When we were down in Louisiana a month or so ago, we made a pesto sauce. Turns out I was the only one who ate it. Afterward, for several days I couldn’t eat anything without it tasting really metallic and unpleasant. It seemed to me that it had to do with the pesto, but I couldn’t really say why. The pesto tasted fine. It lasted for about a week, this effect. Very, very unpleasant. Nothing tasted right.
Well, Julie just handed me a newsletter from a Philly organic market in which the store explained why it switched to more expensive pine nuts: a condition known as “pine mouth,” which makes all foods taste bitter and metallic for people afflicted with it. The store says that lots of their customers complained about the effect, so they switched from Chinese-supplied pine nuts to pine nuts from other countries, and have had no problems.
Turns out this really is a thing. From a USA Today report on pine mouth:

First described by a Belgian poison-control doctor in 2001, the rare syndrome can linger for up to two weeks. A recent article about it in the Journal of Medical Toxicology found dozens of anecdotal reports online.
Marc-David Munk, a professor in the Department of Emergency Medicine at the University of New Mexico in Albuquerque, was struck with the syndrome himself and describes it in the Toxicology paper.
“It’s surprising to me that more people don’t know about it,” he says.
Although almost non-existent in the medical literature, the syndrome is certainly something people who have had it are aware of. In the past year, the Food and Drug Administration received 51 complaints of “taste disturbances” related to pine nuts. The agency hopes information from consumers and tests of pine nuts associated with this syndrome will help it determine what’s causing the problem, says spokesman Michael Herndon. Because it’s related only to taste, it’s not considered a public health problem, he says.

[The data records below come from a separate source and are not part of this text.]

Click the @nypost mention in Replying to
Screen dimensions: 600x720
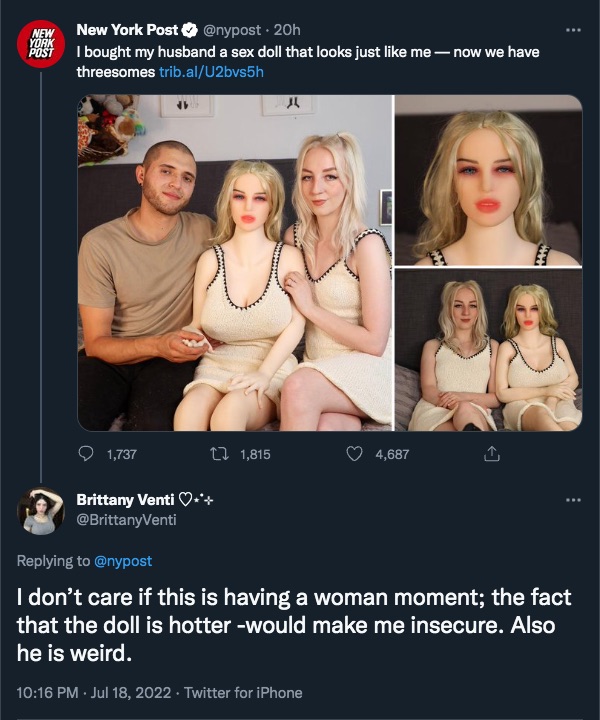click(123, 561)
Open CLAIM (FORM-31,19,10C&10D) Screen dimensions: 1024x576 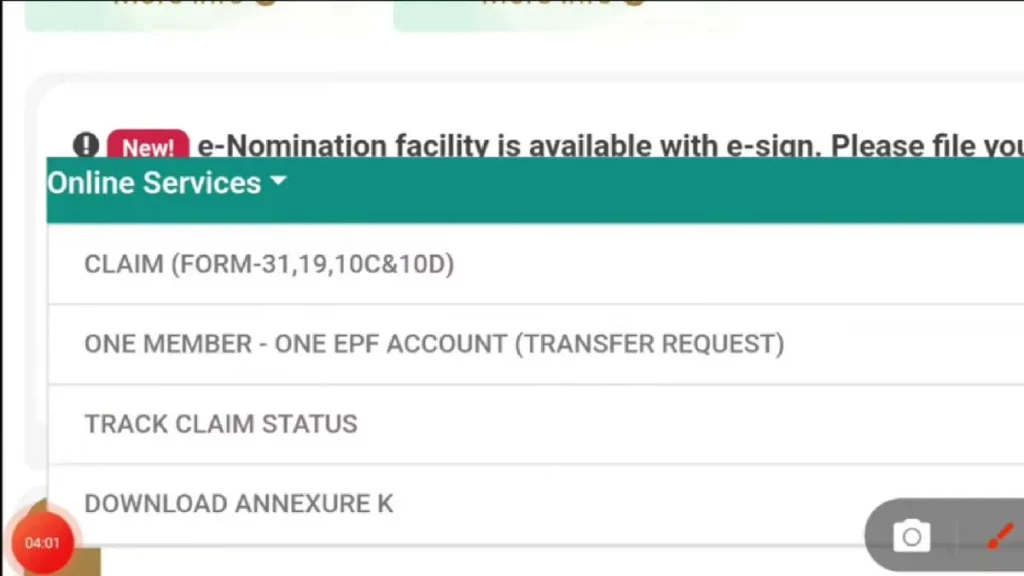click(268, 264)
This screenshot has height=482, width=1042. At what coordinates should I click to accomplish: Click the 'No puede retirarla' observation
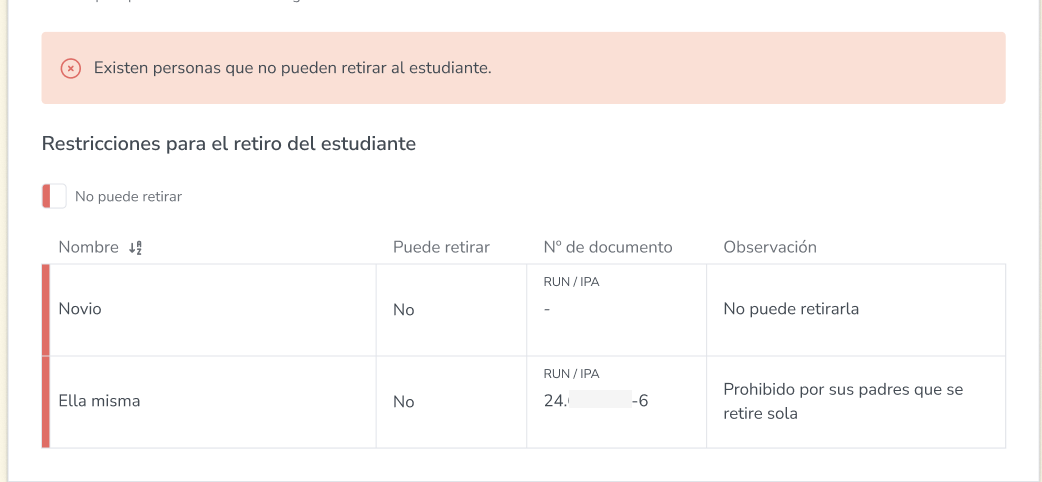pos(791,309)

The mystery deepens. From a British newspaper account:

In reply to a group of pine mouth sufferers in Wales, the Food Standards Agency contacted doctors at the Brussels Poisons Centre, who have carried out tests on the pine nuts, but have been unable to identify any chemical differences between those that cause pine mouth and those that don’t.
The good news is that no pesticide or heavy metal contamination has been found in the pine nuts. The puzzling news is that while some people get pine mouth, others don’t, even though they’ve eaten the same batch of nuts.

Do you suppose this could be a Chinese pine nuts thing? I’m prepared to believe Chinese food products are tainted with anything. On the other hand, tests have shown no chemical difference in these nuts, and, as you’ve just read, some people get pine mouth from batches of nuts that affect others not at all.
All I know is that it was a very, very unpleasant thing, and I’m probably never going to eat pine nuts again, to avoid the risk. Bleah.